Essentially, if I could provide a machine learning training algorithm with historical data on movies that didn’t include Die Hard, but did include both Christmas movies and non-Christmas movies, the machine learning algorithm could potentially identify relationships in the data that caused movies to be considered Christmas movies or non-Christmas movies.
If I was able to do that, then I could feed that trained machine learning model data about Die Hard, which it hadn’t encountered during its training. Effectively, this would let me ask the machine learning model its opinion of Die Hard based only on the relationships in the data it had observed from other movies.
All I needed was a set of data about all types of movies and a list of movies that could be considered Christmas movies.
Christmas Movies
I started by identifying a list of movies that could be agreed upon as Christmas movies.
In order to avoid adding my own bias to my experiment, I used top five lists produced by a internet search result for Christmas movie lists and considered any movie that appeared on at least two of those five lists a Christmas movie.
The top five lists were:
This is a fairly diverse range of sites, but I felt that most of these lists were comprehensive and there was a wide degree of agreement on a core set of Christmas movies.
Interestingly, Die Hard appeared on 4 out of 5 of these lists with the 5th list, Thrillist, referencing Die Hard in its second paragraph and stating that it was explicitly excluding it. This put Die Hard at the same level of consideration as a Christmas movie as The Santa Clause and Christmas Vacation and above Rudolph the Red-Nosed Reindeer, How the Grinch Stole Christmas, and several versions of A Christmas Carol.
Note: this doesn’t impact the experiment since the experiment did not encounter Die Hard in its training or validation sets and only encountered it once a trained model was produced. This is just an interesting fact
If you’re curious about the set of movies considered Christmas movies, you can view my spreadsheet or see the chart below:
Getting Movie Data
Now that I had a set of Christmas movies, I needed to find a source of data for movies that might have a sufficient level of detail about the movies for a machine learning algorithm to be able to make inferences as to whether or not a movie is a Christmas movie.
Whenever I’m looking for data for a project I always take a look at Kaggle to see what datasets are out there. Kaggle is a data science community that hosts competitions, tutorials, data sets, and working machine learning projects for the larger data science community. In general, if you’re looking for a dataset, there’s a good chance you can find something relevant on Kaggle.
After a bit of searching, I discovered that Rounak Banik had uploaded a very popular dataset known simply as The Movies Dataset which contained over 45,000 movies along with ratings and keyword information on these movies.
This dataset seemed sufficient for my needs and looked to give a machine learning routine a good chance at finding relationships between the data. Perhaps most importantly, it included every one of my movies that would be flagged as Christmas movies for the algorithm and also contained information on Die Hard.
Exploring the Data
Once I had the data downloaded to my machine I was able to set up a Jupyter notebook project to explore the data using the Python programming language. This lets me load and interact with data from Python code in a very iterative and visual manner.

........

> What you should do
Please carry on the piece about using machine learning to decide whether Die Hard is a Christmas movie, starting right after its last sentence.

........

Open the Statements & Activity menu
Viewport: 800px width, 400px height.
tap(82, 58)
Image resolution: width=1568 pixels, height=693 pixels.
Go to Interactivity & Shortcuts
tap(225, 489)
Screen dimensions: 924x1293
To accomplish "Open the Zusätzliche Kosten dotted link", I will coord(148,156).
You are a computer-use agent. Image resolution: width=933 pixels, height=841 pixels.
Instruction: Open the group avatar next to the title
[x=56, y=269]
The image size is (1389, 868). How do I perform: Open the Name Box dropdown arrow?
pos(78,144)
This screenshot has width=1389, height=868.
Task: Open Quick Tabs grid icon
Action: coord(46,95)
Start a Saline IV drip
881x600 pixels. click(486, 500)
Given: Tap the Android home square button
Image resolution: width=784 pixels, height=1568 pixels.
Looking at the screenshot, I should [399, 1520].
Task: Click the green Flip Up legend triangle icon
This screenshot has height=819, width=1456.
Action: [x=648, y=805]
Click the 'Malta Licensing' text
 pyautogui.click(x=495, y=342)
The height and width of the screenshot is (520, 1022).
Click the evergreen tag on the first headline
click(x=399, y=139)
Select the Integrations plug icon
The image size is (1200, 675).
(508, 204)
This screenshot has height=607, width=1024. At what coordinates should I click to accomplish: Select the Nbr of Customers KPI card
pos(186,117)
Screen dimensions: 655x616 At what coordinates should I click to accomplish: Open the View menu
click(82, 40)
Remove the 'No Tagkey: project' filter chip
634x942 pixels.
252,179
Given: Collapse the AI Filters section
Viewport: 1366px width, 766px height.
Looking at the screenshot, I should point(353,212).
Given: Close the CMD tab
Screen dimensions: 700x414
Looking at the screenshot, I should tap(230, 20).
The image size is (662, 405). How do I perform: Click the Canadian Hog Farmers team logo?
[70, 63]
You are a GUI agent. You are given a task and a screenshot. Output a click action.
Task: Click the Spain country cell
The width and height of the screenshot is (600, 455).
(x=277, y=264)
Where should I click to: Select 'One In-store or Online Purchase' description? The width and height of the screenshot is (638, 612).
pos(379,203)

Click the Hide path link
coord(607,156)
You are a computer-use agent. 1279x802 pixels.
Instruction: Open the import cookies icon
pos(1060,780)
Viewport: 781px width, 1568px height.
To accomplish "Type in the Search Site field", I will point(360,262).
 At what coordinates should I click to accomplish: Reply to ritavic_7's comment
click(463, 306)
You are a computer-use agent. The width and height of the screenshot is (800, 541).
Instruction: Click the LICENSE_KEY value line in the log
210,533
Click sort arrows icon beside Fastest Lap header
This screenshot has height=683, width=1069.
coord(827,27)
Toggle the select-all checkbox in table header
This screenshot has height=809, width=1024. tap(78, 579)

........

> Solved problem
Exploring data is a more advanced topic to describe for an article about a specific project, but typically involves a mix of data visualization and using descriptive statistics to identify the characteristics of different columns of data. While most of my original exploratory data analysis and statistical analysis work was eventually removed to make way for the final version of the project, some examples are still present in my ProcessedEDA notebook on GitHub.
The goal of this analysis is to determine if your data has bad or missing values or outliers that could be a problem for a machine learning algorithm.
My analysis quickly raised a number of solvable problems:
- Budget and Revenue data was unreliable and was frequently set to 0
- Vote counts and vote averages were disproportionately distributed among all datasets, with some extremely popular movies such as Avatar receiving far more votes than any other film
- Some movies in the movies dataset came out after a few of the lists I used for identifying Christmas movies
- Some movies occurred far before the earliest movie that was a Christmas movie in the dataset
- The movies dataset included a large number of unreleased movies
Because I was dealing with a dataset with 45,000 movies and only 50 movies flagged as Christmas movies by my process listed earlier, I could afford to throw out outliers. Any movie that was released before the earliest known Christmas movie or after the latest known one was discarded. Any unreleased movie was discarded. Any movie with a greater than 2.5 hour runtime was discarded (some had runtimes that appeared to resemble entire TV seasons). I also dropped a number of unreliable columns including the budget and revenue columns.
Data Wrangling
This process is very normal with data and is often referred to as data cleaning or data wrangling. Data doesn’t typically arrive in the state you want it to be in and you need to adjust for that.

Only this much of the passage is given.